• _Extrait du texte_
<<<<

Des mouvements de grève en début d'année à une concertation nationale « Grand âge et autonomie » au dernier trimestre, 2018 aura été l'année qui requestionne l'avenir des EHPAD et l'accompagnement des résidents. Mais au-delà de la problématique de la dépendance, 2018 aura été aussi l'année qui interpelle et interroge la société sur la place qu'elle entend donner aux personnes âgées en tant que citoyens.
Ces mots qui ont marqué l'année 2018
Mobilisation nationale
Si l'année 2017 a été marquée par une centaine de grèves dans les EHPAD dont la plus médiatique fut celle de 117 jours des aides-soignantes de la résidence "Les Opalines", située à Foucherans dans le Jura, 2018 aura été l'année d'une forte mobilisation nationale des personnels en EHPAD et des services à domicile, à l'appel de l'intersyndicale CGT, CFDT, FO, CFTC, UFAS, CFE-CGC, UNSA, SUD, soutenue par l'AD-PA et des associations de retraités. Selon le ministère de la santé, 31,8% des personnels des maisons de retraite se sont mobilisés, le 30 janvier, pour réclamer davantage de moyens. Une nouvelle journée nationale de grève a suivi le 15 mars. Au rang des revendications : l'abrogation de la réforme contestée de la tarification, "un financement pérenne et solidaire de l'aide à l'autonomie", un ratio d'un personnel pour un résident en établissement, une revalorisation des salaires et de meilleures conditions de travail pour les soignants. Ce mouvement a reçu un large soutien de l'opinion publique et des familles de résidents. Lancée par des soignants, la pétition « Pour la dignité des personnes âgées et le respect des soignants, nous exigeons des moyens pour les EHPAD ! » a recueilli, mi-décembre, près de 700 000 signatures.
Ghettoïsation
Dans un avis sur les enjeux éthiques du vieillissement rendu public le 16 mai, le Comité consultatif national d'éthique (CCNE) alerte sur la « ghettoïsation » des personnes âgées et invite à « penser l'EHPAD hors l'EHPAD par le biais de constructions nouvelles à usage d'habitation, l'encouragement au développement de l'habitat intergénérationnel, d'habitations autogérées par les personnes âgées elles-mêmes ». « Leur exclusion de fait de la société, ayant probablement trait à une dénégation collective de ce que peut être la vieillesse, la fin de la vie et la mort, pose de véritables problèmes éthiques, notamment en termes de respect dû aux personnes », écrit le CCNE.

>>>>

• _Données fournies_
<<<<

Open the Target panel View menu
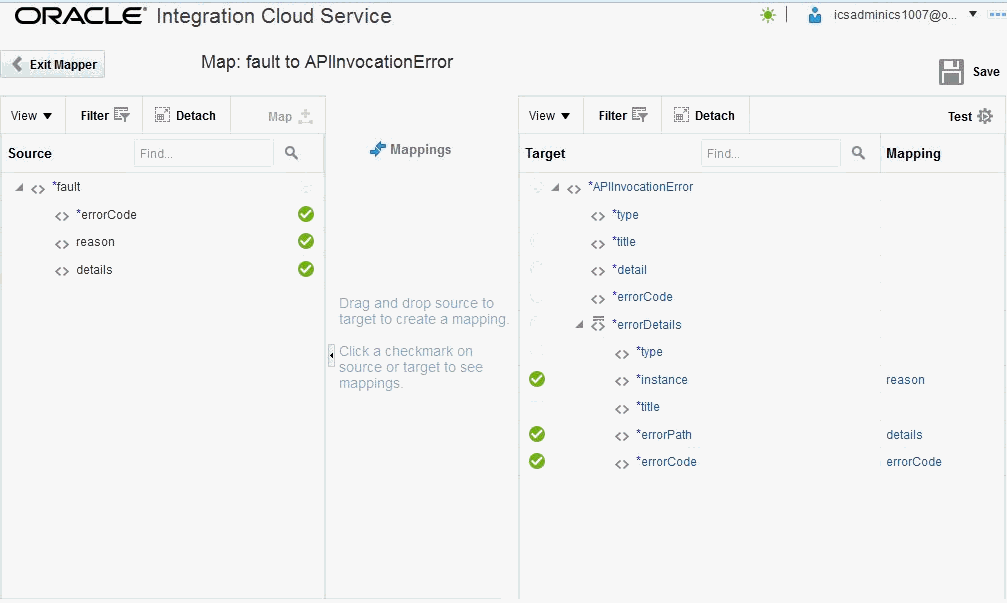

>>>>
<<<<

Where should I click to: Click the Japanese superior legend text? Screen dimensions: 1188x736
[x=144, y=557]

>>>>

• _Consigne donnée 1_
Dans l'extrait sur les EHPAD en 2018, réécrivez le passage qui commence à « Des mouvements de » et se termine à « tant que citoyens. », en mettant « aînés » à la place de « personnes âgées ».
• _Consigne donnée 2_
Résumez l'extrait sur les EHPAD en 2018 en deux phrases.

• _Résultat final 1_
Des mouvements de grève en début d'année à une concertation nationale « Grand âge et autonomie » au dernier trimestre, 2018 aura été l'année qui requestionne l'avenir des EHPAD et l'accompagnement des résidents. Mais au-delà de la problématique de la dépendance, 2018 aura été aussi l'année qui interpelle et interroge la société sur la place qu'elle entend donner aux aînés en tant que citoyens.

• _Résultat final 2_
En 2018, les personnels des EHPAD et des services à domicile se sont mobilisés à l'échelle nationale, notamment lors des grèves du 30 janvier et du 15 mars, pour réclamer davantage de moyens, une revalorisation des salaires et de meilleures conditions de travail, avec un large soutien de l'opinion publique. Le 16 mai, le CCNE a alerté sur la « ghettoïsation » des personnes âgées et invité à « penser l'EHPAD hors l'EHPAD », notamment par l'habitat intergénérationnel.